Successful Treatment of Cutaneous Foreign Body Granuloma with JAK Inhibitor Abrocitinib and Prednisone: A Case Report.

BACKGROUND

Foreign body granuloma (FBG) formation is linked to chronic persistent cutaneous inflammation, representing a severe delayed complication characterized histologically by infiltration of multinucleated giant cells and aggregation of lymphocytes. In filler-induced FBG following cosmetic injections, implanted materials represent a key driver of sustained inflammatory responses. Achieving complete resolution remains challenging, with current therapeutic outcomes for FBG being suboptimal.
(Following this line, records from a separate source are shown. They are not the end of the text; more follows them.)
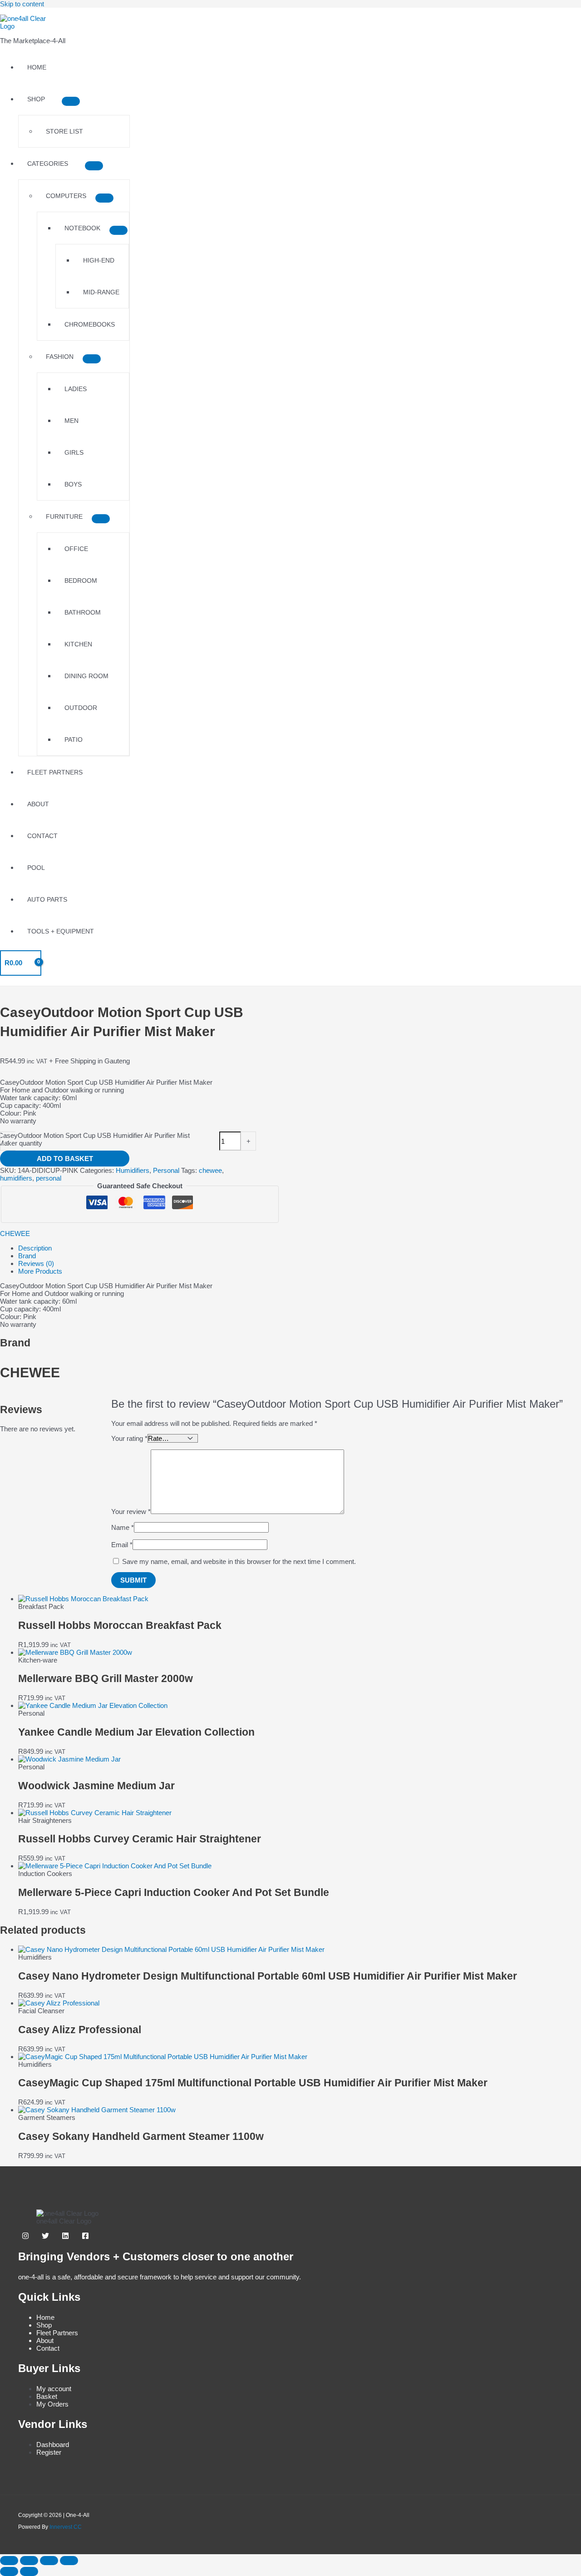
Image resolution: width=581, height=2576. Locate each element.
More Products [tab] (40, 1271)
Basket (46, 2396)
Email (122, 1545)
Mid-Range (101, 292)
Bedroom (80, 580)
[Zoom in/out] (9, 2560)
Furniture (64, 516)
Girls (74, 452)
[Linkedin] (65, 2236)
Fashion (60, 356)
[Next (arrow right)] (29, 2571)
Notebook (82, 228)
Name (122, 1527)
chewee (210, 1170)
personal (48, 1178)
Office (76, 548)
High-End (98, 260)
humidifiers (16, 1178)
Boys (73, 484)
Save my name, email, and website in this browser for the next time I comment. (239, 1561)
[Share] (49, 2560)
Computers (66, 195)
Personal (166, 1170)
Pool (36, 867)
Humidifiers (132, 1170)
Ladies (75, 388)
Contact (42, 835)
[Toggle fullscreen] (29, 2560)
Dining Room (86, 676)
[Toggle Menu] (71, 101)
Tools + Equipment (60, 931)
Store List (64, 131)
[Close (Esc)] (69, 2560)
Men (71, 420)
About (38, 804)
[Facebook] (85, 2236)
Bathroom (82, 612)
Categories (47, 163)
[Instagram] (25, 2236)
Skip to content (22, 4)
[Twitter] (45, 2236)
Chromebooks (89, 324)
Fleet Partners (55, 772)
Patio (73, 739)
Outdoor (80, 707)
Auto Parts (47, 899)
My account (53, 2388)
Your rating (129, 1438)
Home (36, 67)
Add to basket (65, 1158)
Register (48, 2452)
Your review (131, 1511)
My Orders (52, 2404)
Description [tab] (35, 1248)
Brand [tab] (27, 1256)
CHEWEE (15, 1233)
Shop (36, 99)
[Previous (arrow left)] (9, 2571)
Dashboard (52, 2444)
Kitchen (78, 644)
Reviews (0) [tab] (36, 1263)
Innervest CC (65, 2527)
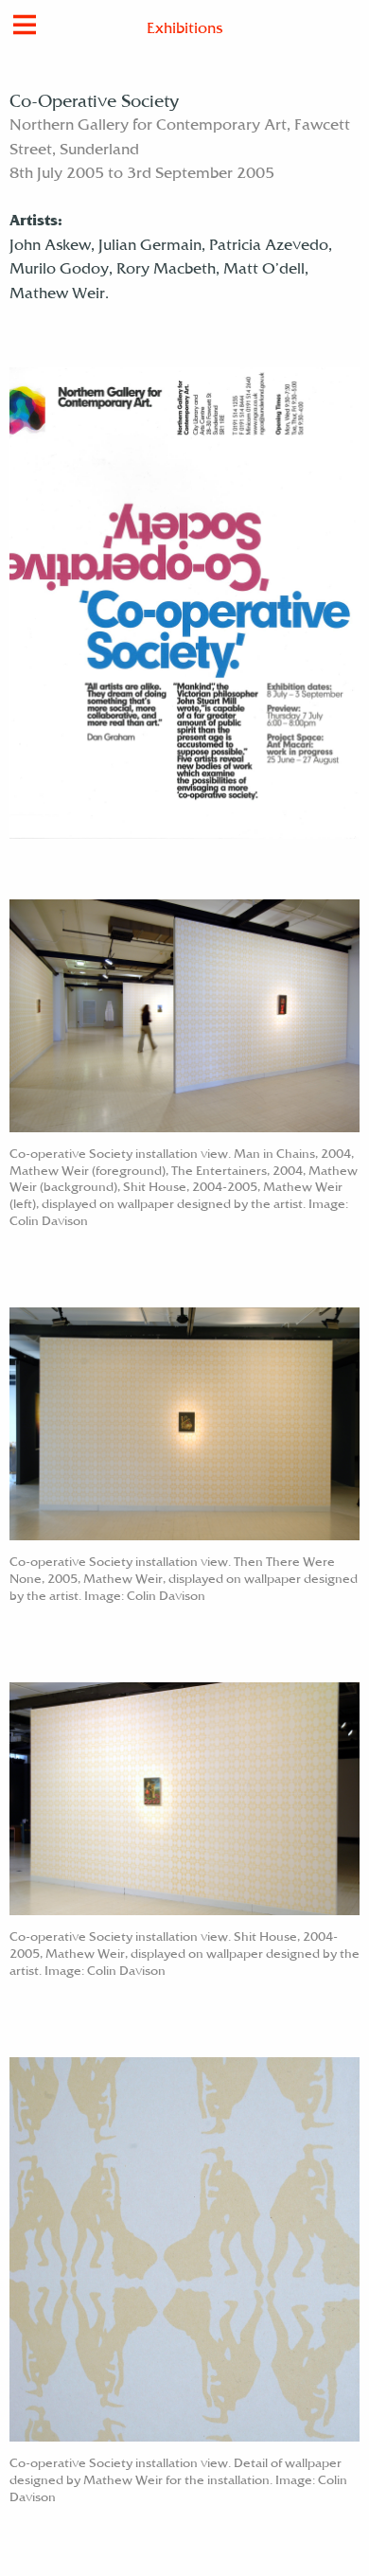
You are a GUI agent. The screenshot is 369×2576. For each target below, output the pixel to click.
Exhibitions (184, 30)
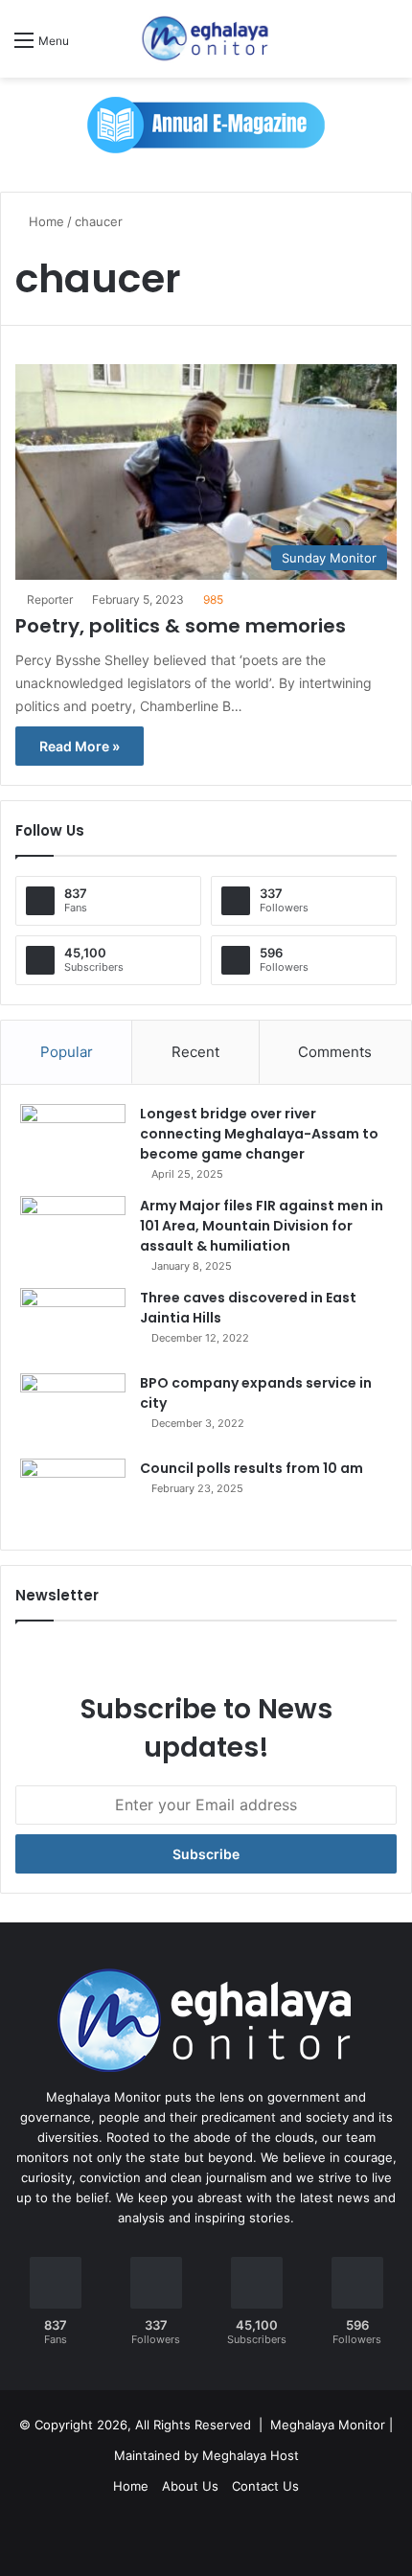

Emerging evidence suggests that Janus kinase (JAK) inhibitors may constitute a promising therapeutic strategy for refractory granulomatous conditions.

OBJECTIVE

This case report describes the successful management of FBG using JAK inhibitors and synthesizes existing literature to evaluate the efficacy, safety, and potential mechanisms of abrocitinib in treating filler-induced cutaneous FBG.

METHODS

We present a case of post-filler FBG that presents with multiple smooth-surfaced, hemispherical lesions (3-5 mm in diameter) distributed across the entire facial region. The patient was treated with oral abrocitinib (100 mg daily) and prednisone (30 mg daily, tapered over 9 weeks). Clinical outcomes were assessed weekly for 13 weeks through serial clinical photography, dermoscopy, reflectance confocal microscopy, and multispectral imaging. Adverse events, including rash exacerbation, vomiting, dizziness, and fever, were systematically monitored. A comprehensive literature review was conducted to elucidate JAK inhibitors' therapeutic rationale in filler-associated FBG.

RESULTS

The patient achieved complete granuloma resolution within 13 weeks following failed corticosteroid monotherapy. No treatment-related adverse effects were observed during the one-month follow-up period, supporting the favorable safety profile of this therapeutic approach.

CONCLUSION

This report provides preliminary evidence for JAK inhibitors' efficacy in managing refractory filler-induced FBG. Large-scale controlled trials are warranted to validate long-term safety and therapeutic benefits.